> Input records:
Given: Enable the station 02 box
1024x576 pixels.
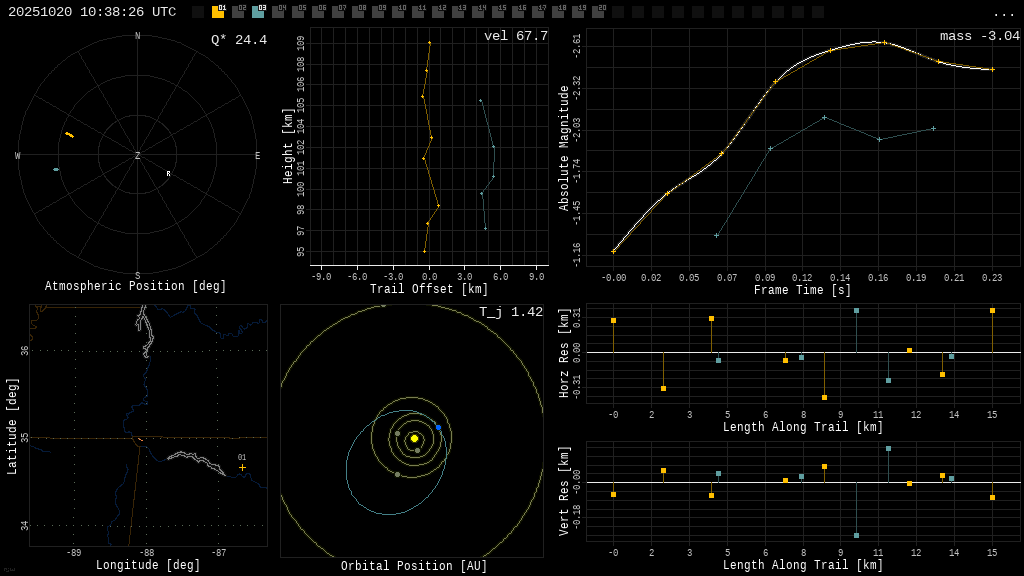Looking at the screenshot, I should tap(238, 12).
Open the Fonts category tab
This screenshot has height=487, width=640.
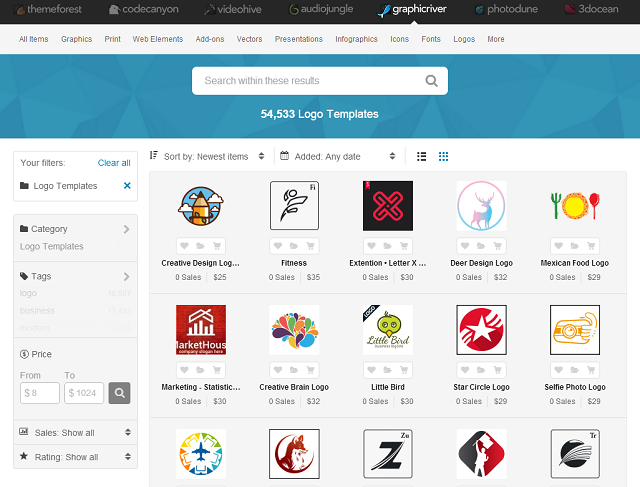(431, 39)
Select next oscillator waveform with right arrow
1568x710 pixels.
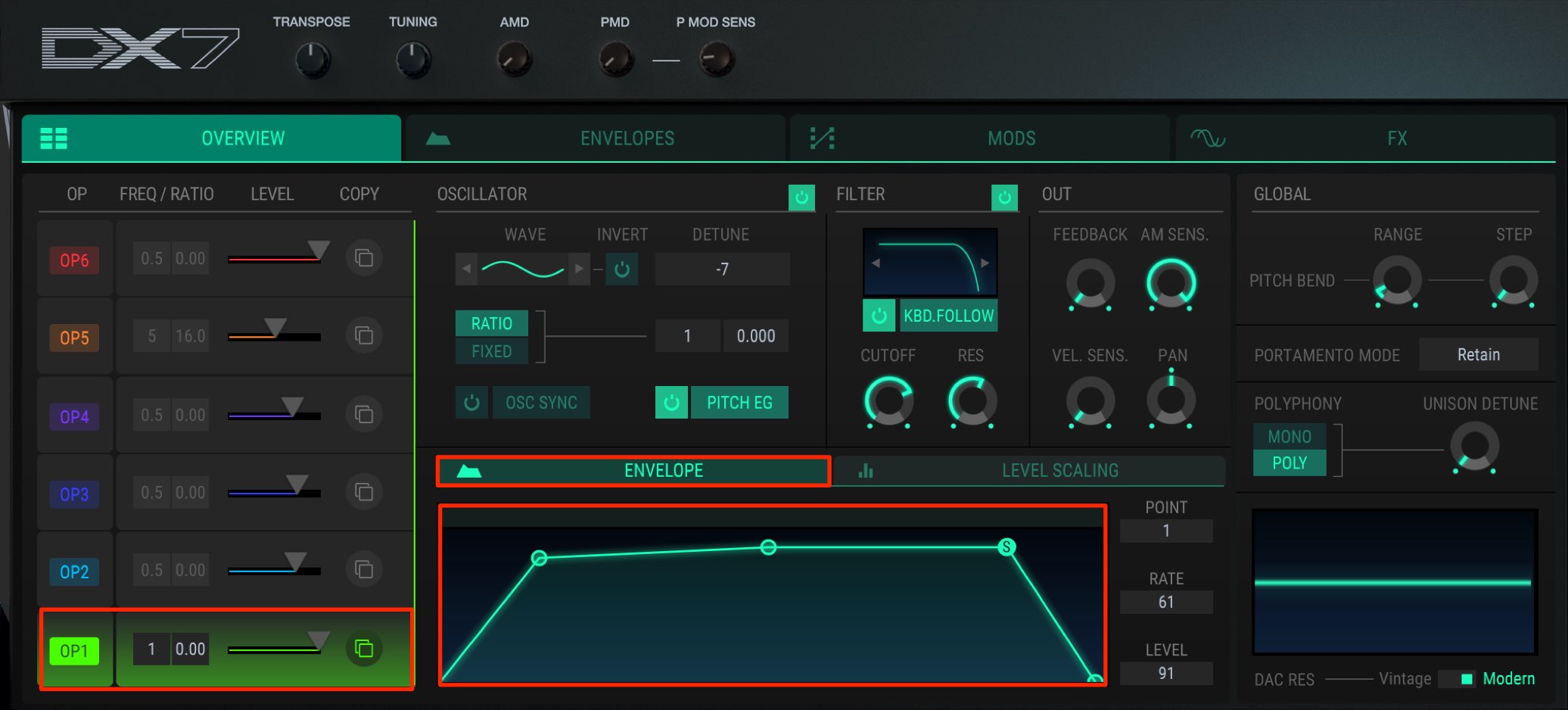pyautogui.click(x=579, y=269)
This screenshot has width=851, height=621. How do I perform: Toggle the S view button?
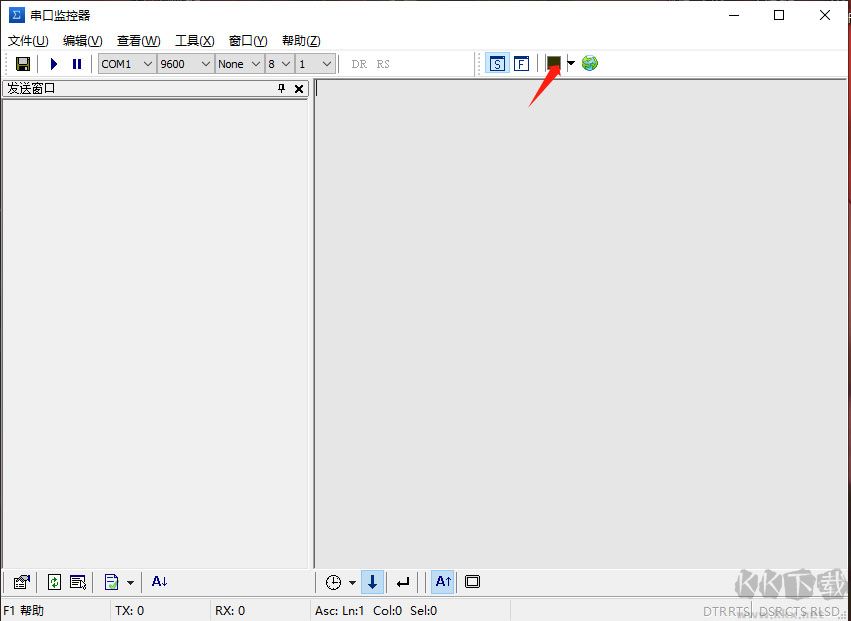click(x=497, y=64)
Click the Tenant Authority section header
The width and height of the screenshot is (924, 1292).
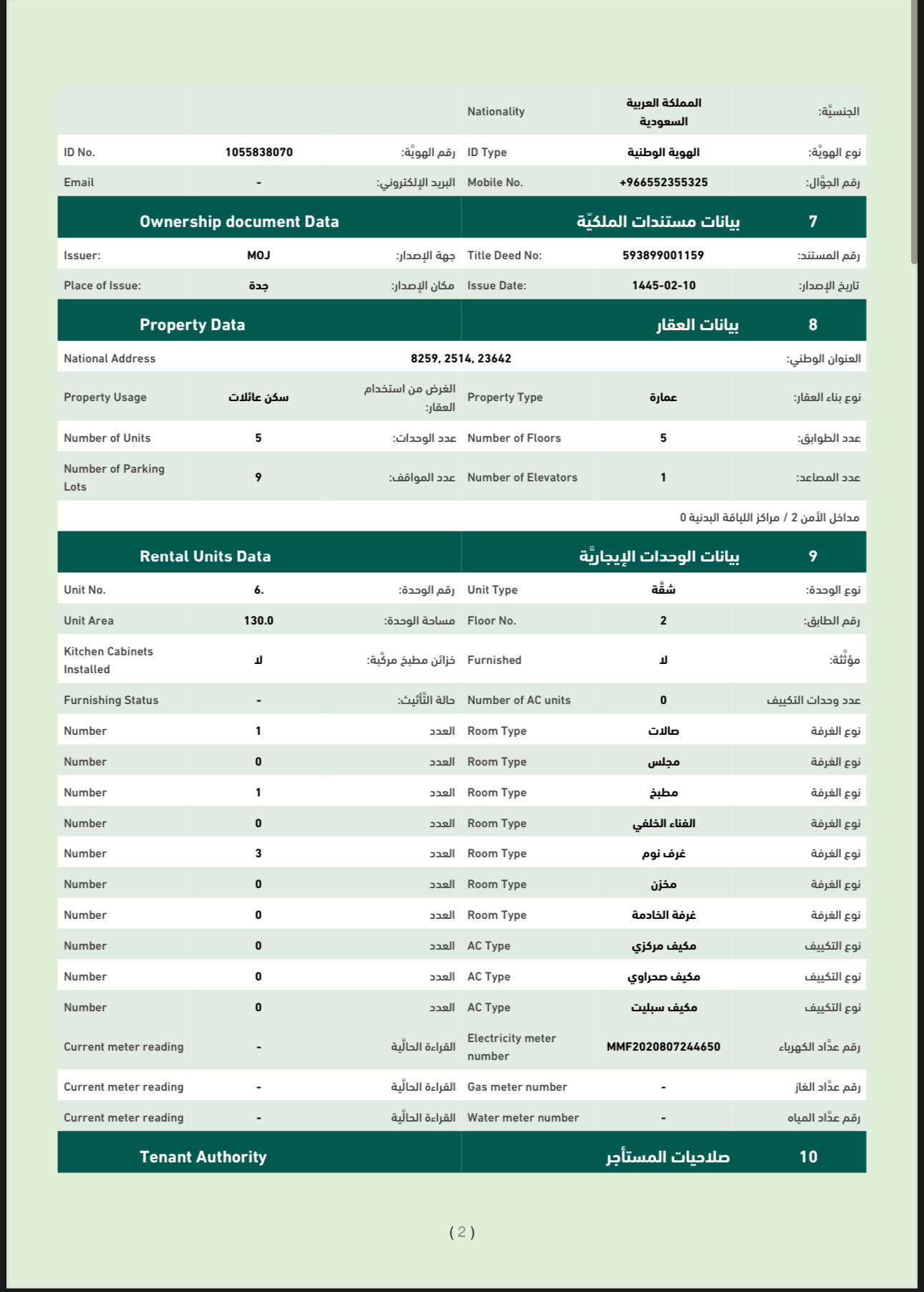tap(203, 1157)
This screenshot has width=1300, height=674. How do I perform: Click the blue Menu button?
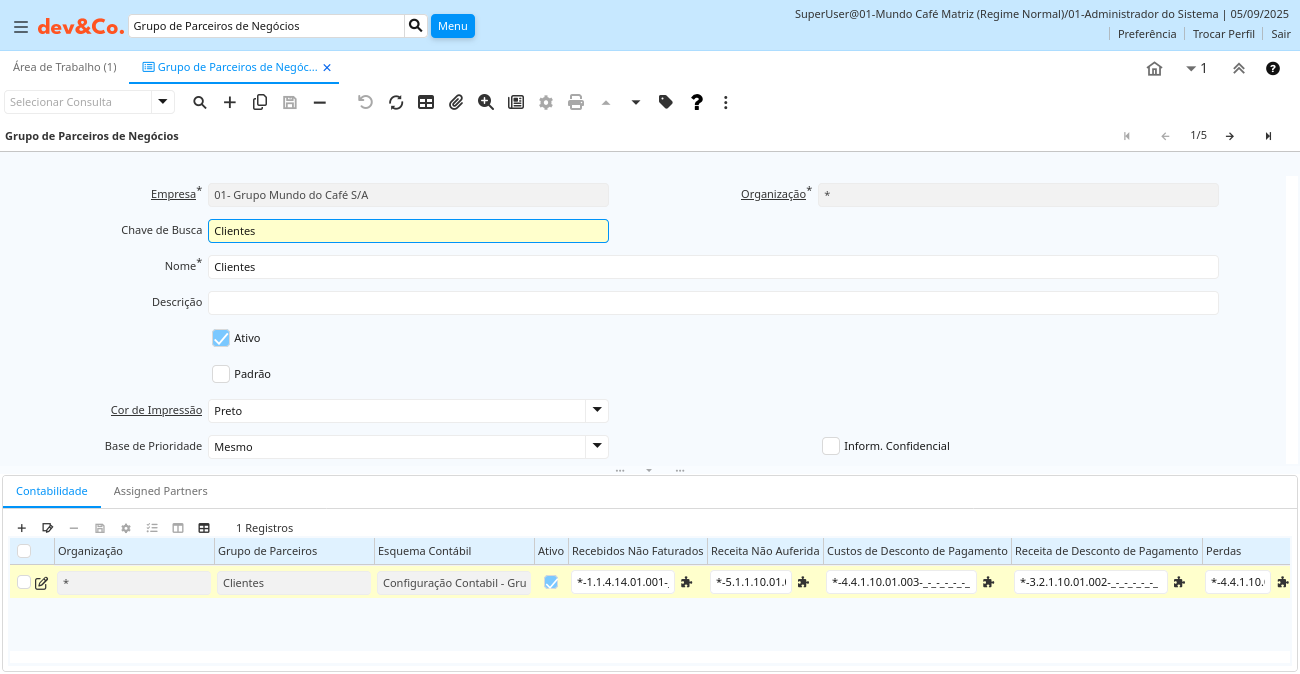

> Work instruction: Could you output the full set of entries exactly, skipping every picture?

> Output for this exercise:
Given: Enable the station 02 box
1024x576 pixels.
Looking at the screenshot, I should tap(238, 12).
Open the Fonts category tab
This screenshot has height=487, width=640.
(431, 39)
Select next oscillator waveform with right arrow
1568x710 pixels.
pyautogui.click(x=579, y=269)
This screenshot has width=851, height=621. How do I perform: Toggle the S view button?
click(x=497, y=64)
Click the Tenant Authority section header
The width and height of the screenshot is (924, 1292).
tap(203, 1157)
This screenshot has width=1300, height=674. How do I perform: Click the blue Menu button?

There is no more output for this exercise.